* _Selected passage_
- - -

The idea of kairos can help us understand the complementary element that must be present within our chronological living. What does having a lot of “clock time” matter if it’s not meaningful? To tap into meaningful moments, we need to be willing to be vulnerable; we need to commit to being present when spending time with others; we need to approach interactions with an attitude of humble mutuality and reciprocal encounter. These underlying attitudes can help foster kairosmoments in our days, and when we experience more spontaneous kairos moments, they help underscore the positive impact of living out such values. While major moments like a milestone birthday party or a marriage proposal may be obvious kairos moments, smaller kairos moments can come in the regular flow of life with the right mindset. Easier said than done, I know.
Read the whole article at Grotto Network, where you can check out lots of great articles and videos to help you make an impact, navigate life, and keep the faith. The archive of my contributions is also housed there at this link.

Wednesday, April 29, 2020

Published at Grotto Network: Can We Stay ‘Green’ During the Pandemic?

by Dan Masterton

A few weeks into following social distancing and safer-at-home policies, I was doing my usual excessive scrolling of social media one day. Normally, I can pretty easily navigate the waters of polarized opinions and way-too-hot takes up and down my feed. But one tweet and the surrounding commentary set me off a bit.

- - -

* _Dataset entries_
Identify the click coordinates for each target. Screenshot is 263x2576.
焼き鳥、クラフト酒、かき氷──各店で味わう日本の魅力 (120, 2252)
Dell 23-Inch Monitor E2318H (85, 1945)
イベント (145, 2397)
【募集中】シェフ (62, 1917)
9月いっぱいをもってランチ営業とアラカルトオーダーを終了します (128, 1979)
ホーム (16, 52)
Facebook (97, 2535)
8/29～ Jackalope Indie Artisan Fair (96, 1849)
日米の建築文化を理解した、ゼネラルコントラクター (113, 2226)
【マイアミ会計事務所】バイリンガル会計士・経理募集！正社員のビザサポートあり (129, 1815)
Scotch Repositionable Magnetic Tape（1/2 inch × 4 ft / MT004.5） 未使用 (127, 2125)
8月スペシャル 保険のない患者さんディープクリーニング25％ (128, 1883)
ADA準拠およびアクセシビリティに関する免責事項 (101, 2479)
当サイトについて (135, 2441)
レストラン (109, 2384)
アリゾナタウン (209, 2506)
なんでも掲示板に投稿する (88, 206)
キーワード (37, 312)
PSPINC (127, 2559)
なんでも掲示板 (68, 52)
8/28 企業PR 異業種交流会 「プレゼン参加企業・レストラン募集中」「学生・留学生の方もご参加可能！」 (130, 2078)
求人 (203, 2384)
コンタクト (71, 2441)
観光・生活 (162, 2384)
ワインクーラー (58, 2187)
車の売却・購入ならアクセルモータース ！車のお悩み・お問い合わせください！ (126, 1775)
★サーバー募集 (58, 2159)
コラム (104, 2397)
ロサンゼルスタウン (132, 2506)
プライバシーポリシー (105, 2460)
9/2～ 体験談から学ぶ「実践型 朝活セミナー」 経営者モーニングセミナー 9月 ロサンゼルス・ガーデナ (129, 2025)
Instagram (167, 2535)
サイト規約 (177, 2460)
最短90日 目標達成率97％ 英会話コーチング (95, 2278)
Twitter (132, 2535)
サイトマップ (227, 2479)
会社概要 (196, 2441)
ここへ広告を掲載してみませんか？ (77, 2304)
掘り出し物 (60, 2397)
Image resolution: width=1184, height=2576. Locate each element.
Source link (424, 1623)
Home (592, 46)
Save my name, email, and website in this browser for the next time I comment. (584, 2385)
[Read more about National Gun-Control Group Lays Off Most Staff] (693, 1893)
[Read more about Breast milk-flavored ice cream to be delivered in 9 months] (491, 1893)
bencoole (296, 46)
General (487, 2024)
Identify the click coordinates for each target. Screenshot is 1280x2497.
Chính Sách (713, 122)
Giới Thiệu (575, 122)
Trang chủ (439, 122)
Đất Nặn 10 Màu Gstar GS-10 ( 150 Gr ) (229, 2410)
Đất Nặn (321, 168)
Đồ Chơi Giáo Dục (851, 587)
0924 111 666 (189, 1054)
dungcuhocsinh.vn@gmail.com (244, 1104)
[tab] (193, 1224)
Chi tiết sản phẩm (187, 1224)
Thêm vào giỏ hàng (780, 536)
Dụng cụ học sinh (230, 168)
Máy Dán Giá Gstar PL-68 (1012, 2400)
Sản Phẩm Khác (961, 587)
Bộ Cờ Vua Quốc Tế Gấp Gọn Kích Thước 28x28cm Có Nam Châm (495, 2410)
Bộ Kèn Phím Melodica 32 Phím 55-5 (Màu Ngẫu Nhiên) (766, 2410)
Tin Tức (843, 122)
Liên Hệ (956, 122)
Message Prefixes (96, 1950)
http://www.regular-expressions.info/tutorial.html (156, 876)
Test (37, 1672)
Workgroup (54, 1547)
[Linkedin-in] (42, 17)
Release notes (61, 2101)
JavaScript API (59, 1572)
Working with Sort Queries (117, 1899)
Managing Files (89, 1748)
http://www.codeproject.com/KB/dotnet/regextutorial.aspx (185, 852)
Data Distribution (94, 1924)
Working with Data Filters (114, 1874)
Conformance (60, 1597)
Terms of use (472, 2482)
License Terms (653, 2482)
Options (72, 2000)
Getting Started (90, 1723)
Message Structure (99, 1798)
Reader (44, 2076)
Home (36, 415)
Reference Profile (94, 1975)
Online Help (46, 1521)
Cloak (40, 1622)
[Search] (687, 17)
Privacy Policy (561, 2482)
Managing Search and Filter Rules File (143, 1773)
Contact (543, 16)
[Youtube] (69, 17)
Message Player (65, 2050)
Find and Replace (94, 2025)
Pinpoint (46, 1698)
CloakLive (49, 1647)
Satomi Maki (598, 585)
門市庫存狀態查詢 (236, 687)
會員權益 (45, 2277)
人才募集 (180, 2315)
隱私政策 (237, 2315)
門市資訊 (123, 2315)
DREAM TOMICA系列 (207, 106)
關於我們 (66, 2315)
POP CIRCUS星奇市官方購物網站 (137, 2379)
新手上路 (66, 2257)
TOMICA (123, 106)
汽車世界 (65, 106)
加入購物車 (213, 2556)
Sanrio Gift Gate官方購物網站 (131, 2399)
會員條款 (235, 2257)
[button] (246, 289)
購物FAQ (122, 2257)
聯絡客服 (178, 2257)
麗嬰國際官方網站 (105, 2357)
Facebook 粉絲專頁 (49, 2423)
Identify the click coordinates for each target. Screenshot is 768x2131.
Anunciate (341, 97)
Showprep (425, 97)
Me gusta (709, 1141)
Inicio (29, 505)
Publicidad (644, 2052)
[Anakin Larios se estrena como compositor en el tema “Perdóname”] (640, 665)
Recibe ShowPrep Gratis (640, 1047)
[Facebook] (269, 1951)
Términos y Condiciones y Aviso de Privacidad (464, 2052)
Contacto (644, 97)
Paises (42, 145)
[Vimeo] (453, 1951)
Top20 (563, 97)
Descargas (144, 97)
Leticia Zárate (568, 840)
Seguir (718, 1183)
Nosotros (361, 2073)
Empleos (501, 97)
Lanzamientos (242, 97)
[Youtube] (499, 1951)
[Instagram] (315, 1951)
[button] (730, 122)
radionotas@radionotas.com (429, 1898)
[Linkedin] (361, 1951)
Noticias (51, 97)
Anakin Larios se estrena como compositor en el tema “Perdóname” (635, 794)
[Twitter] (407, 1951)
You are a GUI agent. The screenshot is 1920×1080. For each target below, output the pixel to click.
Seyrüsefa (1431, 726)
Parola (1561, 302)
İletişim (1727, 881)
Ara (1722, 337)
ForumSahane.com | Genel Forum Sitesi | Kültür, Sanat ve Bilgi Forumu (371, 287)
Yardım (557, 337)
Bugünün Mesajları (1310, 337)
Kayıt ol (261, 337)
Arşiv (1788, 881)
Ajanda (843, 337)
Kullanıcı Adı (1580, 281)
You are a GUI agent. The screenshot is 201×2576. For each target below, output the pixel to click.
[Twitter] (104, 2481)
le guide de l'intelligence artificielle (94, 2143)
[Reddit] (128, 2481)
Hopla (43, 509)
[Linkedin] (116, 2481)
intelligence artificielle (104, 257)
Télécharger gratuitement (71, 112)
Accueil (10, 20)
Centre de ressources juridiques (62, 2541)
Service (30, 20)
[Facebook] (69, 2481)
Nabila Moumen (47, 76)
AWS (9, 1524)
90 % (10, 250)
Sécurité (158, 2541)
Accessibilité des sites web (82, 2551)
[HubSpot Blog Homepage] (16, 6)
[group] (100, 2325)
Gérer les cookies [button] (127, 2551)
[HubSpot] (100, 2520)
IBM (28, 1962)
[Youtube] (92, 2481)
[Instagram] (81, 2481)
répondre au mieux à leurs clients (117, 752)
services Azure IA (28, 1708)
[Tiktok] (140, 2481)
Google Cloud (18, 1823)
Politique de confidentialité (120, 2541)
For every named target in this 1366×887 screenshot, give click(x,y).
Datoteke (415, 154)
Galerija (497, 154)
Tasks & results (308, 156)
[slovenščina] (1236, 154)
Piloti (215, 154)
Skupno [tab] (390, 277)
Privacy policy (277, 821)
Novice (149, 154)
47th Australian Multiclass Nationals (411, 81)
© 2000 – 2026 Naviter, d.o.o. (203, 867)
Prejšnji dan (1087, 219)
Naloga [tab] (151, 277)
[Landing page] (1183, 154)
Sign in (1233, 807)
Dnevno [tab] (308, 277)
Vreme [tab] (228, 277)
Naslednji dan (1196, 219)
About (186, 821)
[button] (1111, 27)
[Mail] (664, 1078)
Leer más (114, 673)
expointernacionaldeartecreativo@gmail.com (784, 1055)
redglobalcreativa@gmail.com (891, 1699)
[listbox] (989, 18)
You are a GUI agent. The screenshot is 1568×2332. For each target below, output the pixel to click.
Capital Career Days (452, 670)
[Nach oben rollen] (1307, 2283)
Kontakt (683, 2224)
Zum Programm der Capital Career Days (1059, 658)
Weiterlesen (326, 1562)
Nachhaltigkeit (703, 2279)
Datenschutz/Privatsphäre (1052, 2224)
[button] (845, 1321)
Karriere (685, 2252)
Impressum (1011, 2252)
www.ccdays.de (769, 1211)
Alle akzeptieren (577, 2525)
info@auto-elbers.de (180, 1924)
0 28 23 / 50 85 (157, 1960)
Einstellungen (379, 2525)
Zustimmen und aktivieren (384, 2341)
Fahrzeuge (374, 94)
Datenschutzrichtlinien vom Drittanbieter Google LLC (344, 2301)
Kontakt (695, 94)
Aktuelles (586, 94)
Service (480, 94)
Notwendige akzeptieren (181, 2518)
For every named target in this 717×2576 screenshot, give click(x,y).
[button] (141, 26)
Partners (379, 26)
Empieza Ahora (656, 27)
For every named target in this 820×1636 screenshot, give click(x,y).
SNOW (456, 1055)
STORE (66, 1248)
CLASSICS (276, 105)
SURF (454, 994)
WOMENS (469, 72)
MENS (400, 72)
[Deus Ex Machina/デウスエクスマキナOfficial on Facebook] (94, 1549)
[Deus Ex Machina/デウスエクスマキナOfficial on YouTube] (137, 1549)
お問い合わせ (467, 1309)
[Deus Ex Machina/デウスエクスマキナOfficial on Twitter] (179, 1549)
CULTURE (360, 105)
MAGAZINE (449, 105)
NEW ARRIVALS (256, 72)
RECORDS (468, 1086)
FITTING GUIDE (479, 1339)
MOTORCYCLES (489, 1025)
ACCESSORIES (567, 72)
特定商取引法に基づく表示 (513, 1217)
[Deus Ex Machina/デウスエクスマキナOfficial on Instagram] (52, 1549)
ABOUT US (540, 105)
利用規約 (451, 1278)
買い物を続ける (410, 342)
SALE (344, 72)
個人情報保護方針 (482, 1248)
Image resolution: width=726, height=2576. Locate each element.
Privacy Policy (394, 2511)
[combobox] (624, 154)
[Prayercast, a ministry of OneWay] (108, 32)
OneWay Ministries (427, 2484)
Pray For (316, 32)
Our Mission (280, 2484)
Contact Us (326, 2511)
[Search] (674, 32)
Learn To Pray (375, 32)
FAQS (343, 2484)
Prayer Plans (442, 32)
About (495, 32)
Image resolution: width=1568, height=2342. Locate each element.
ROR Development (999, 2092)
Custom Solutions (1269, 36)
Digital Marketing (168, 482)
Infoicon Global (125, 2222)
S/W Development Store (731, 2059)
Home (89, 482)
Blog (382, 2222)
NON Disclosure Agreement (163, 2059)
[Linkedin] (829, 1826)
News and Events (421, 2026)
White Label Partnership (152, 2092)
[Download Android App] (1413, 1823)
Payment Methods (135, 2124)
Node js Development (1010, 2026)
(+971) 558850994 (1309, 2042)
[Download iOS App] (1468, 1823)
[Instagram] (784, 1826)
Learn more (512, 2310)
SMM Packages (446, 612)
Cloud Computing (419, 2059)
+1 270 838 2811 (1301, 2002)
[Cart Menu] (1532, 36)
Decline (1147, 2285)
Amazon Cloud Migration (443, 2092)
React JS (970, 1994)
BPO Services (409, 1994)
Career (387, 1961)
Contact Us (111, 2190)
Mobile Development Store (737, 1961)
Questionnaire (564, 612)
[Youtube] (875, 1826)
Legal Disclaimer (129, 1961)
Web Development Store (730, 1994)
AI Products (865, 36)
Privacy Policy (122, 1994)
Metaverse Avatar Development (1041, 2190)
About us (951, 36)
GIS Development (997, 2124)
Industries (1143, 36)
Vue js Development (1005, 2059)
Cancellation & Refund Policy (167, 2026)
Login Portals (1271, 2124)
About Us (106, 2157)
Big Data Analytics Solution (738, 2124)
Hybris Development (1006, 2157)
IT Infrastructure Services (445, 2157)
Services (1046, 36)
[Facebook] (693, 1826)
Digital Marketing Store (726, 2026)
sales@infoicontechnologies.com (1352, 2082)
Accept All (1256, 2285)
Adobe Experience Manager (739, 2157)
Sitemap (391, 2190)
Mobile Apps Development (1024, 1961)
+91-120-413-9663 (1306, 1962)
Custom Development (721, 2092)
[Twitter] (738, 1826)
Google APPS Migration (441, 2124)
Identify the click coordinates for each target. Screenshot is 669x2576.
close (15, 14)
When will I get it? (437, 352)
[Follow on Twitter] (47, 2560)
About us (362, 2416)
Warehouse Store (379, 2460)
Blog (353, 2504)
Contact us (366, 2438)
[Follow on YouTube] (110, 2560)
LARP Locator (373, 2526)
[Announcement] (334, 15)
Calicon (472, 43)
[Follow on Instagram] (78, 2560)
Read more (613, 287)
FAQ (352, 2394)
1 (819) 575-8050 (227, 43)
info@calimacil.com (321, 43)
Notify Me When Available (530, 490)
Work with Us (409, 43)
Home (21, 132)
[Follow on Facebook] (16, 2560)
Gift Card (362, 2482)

- - -

* _Check your understanding_
a) List the three things the kairos excerpt says "we need" to do to tap into meaningful moments.
b) Does the kairos excerpt agree with each statement? Answer yes or no, and quote the words that decide it.
(i) A marriage proposal may be an obvious kairos moment.
(ii) The Grotto Network post on staying "green" is dated a Friday.
(iii) The writer usually finds it hard to deal with polarized opinions on his feed.
The dataset entries have no connection to the kairos excerpt.

* _Your written answers_
a)
- Be willing to be vulnerable
- Commit to being present when spending time with others
- Approach interactions with an attitude of humble mutuality and reciprocal encounter

b)
(i) Yes: "While major moments like a milestone birthday party or a marriage proposal may be obvious kairos moments"
(ii) No: "Wednesday, April 29, 2020"
(iii) No: "Normally, I can pretty easily navigate the waters of polarized opinions and way-too-hot takes up and down my feed."